## Your task
Output, exactly as written, the lines below starting at the line containing "Screen dimensions: 1024x576" and ending at the line containing "Task: Click the date cell 1403/04/27". Drop the pictures and keep both end lines.

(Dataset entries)
-*-
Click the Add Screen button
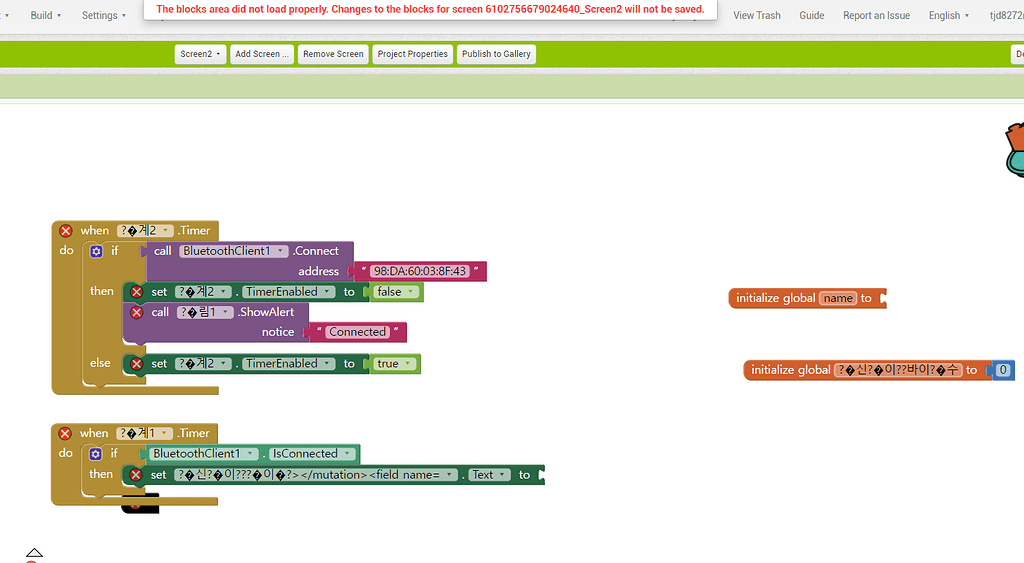Screen dimensions: 1024x563 262,54
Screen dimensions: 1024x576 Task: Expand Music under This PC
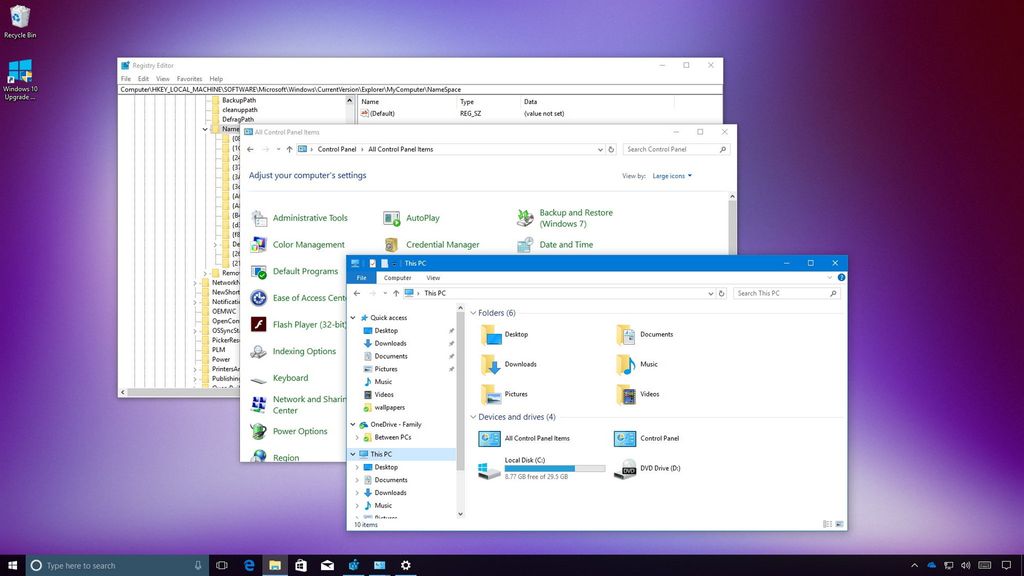pyautogui.click(x=357, y=505)
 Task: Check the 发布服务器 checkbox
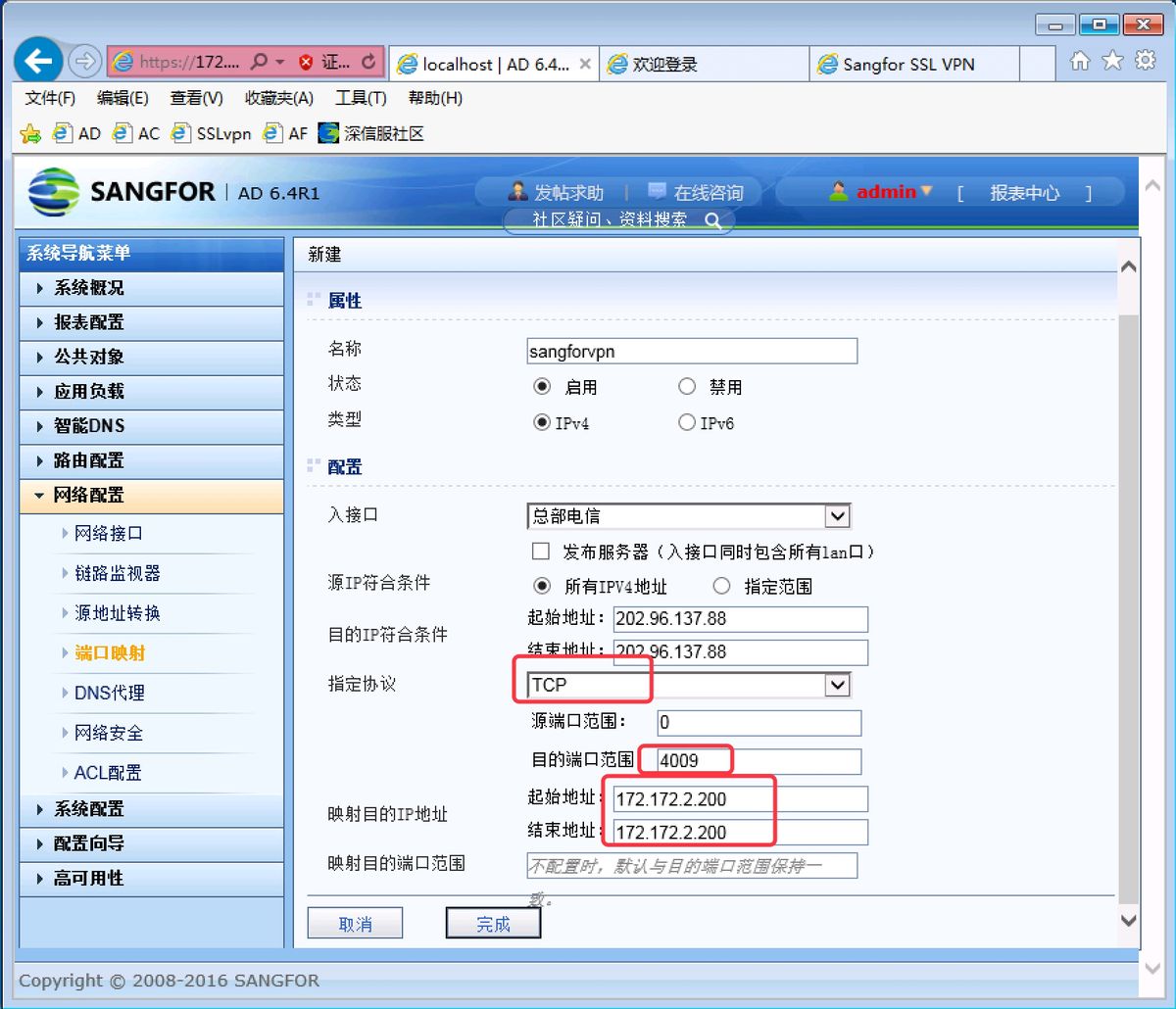pyautogui.click(x=540, y=551)
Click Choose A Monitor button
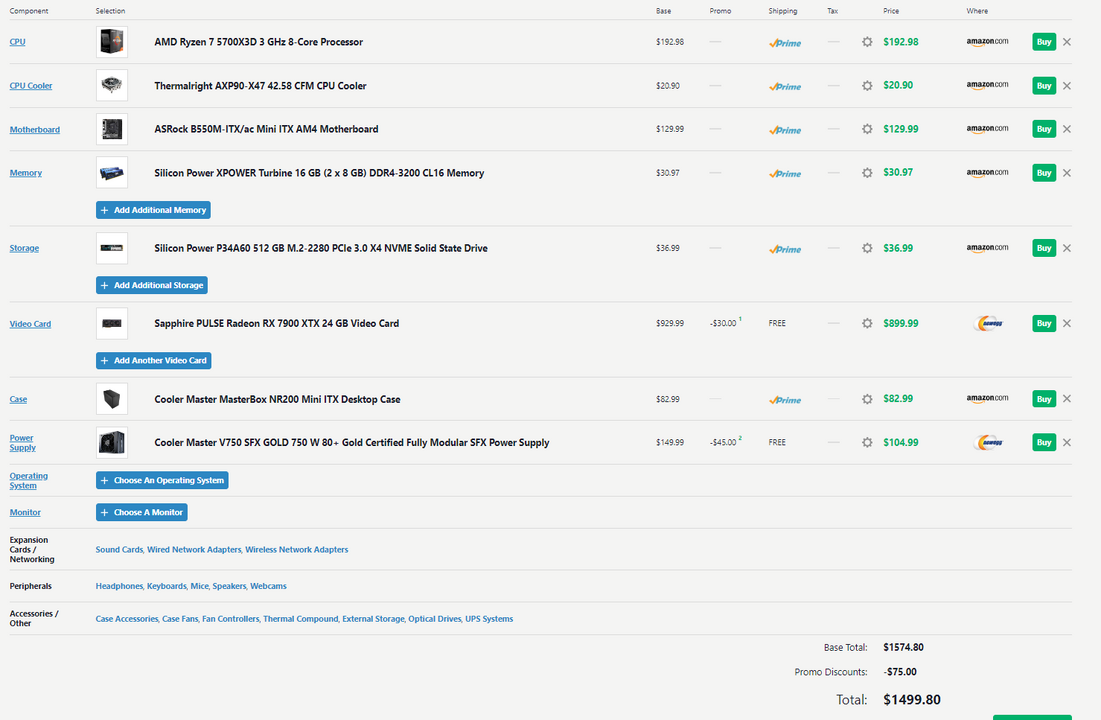Image resolution: width=1101 pixels, height=720 pixels. coord(142,512)
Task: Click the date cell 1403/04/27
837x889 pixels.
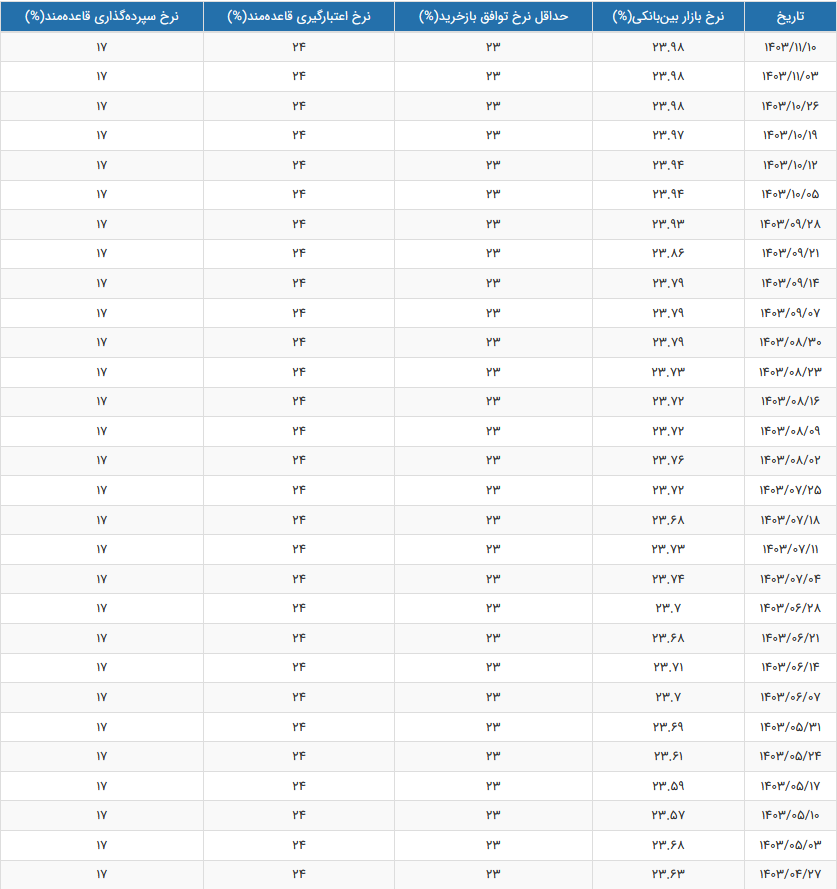Action: [789, 874]
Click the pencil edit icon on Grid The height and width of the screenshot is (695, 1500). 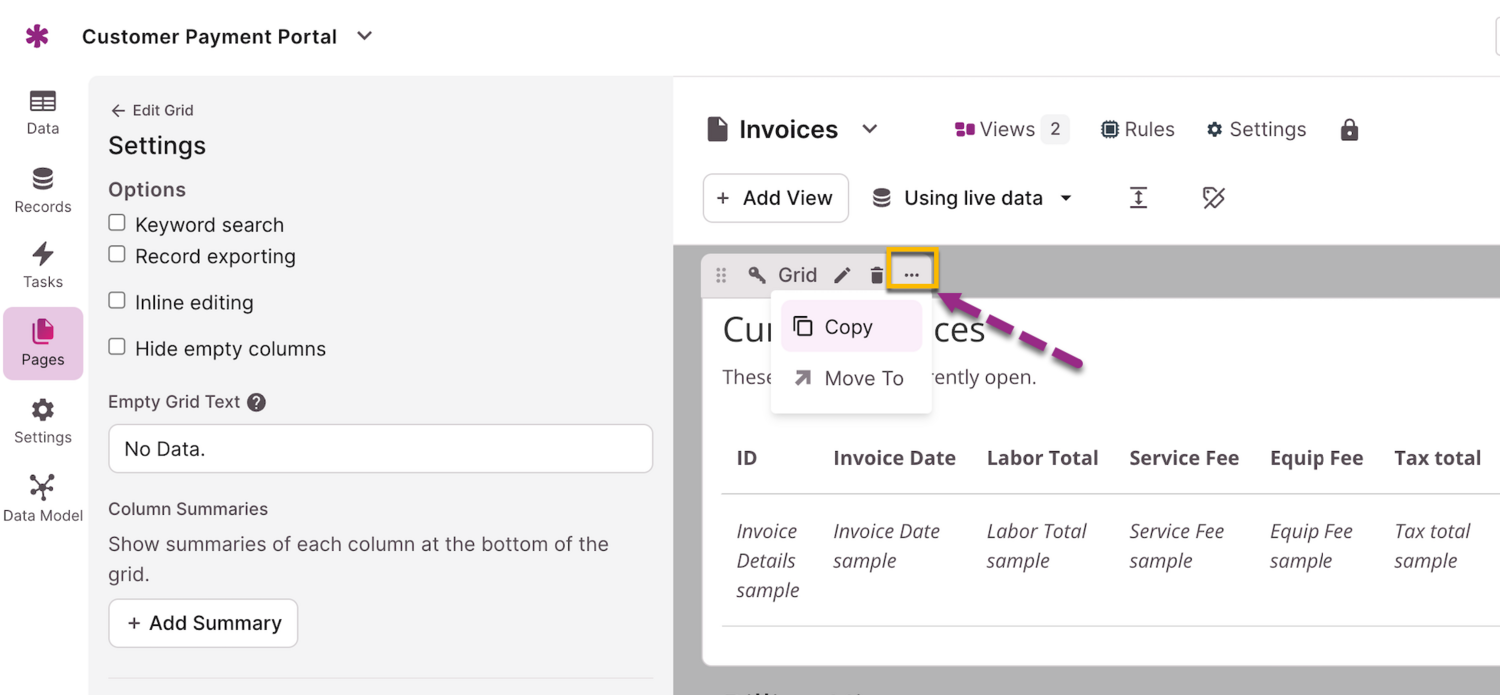[843, 275]
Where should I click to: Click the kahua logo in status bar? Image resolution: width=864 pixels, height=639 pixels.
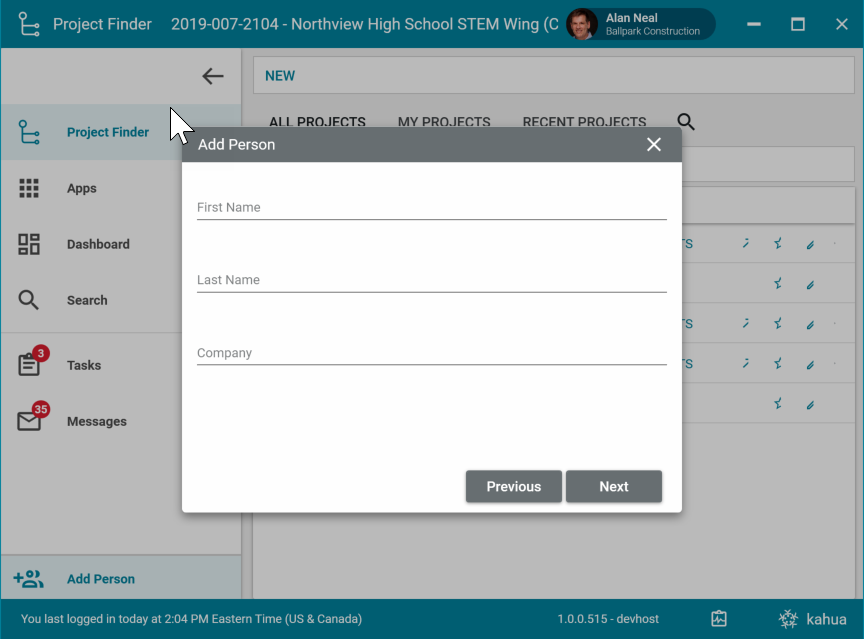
-*-
## Result of this exercise
Screen dimensions: 1024x576 Task: Expand Music under This PC
pyautogui.click(x=357, y=505)
 Task: Check the 发布服务器 checkbox
pyautogui.click(x=540, y=551)
Click Choose A Monitor button
Image resolution: width=1101 pixels, height=720 pixels. coord(142,512)
Task: Click the date cell 1403/04/27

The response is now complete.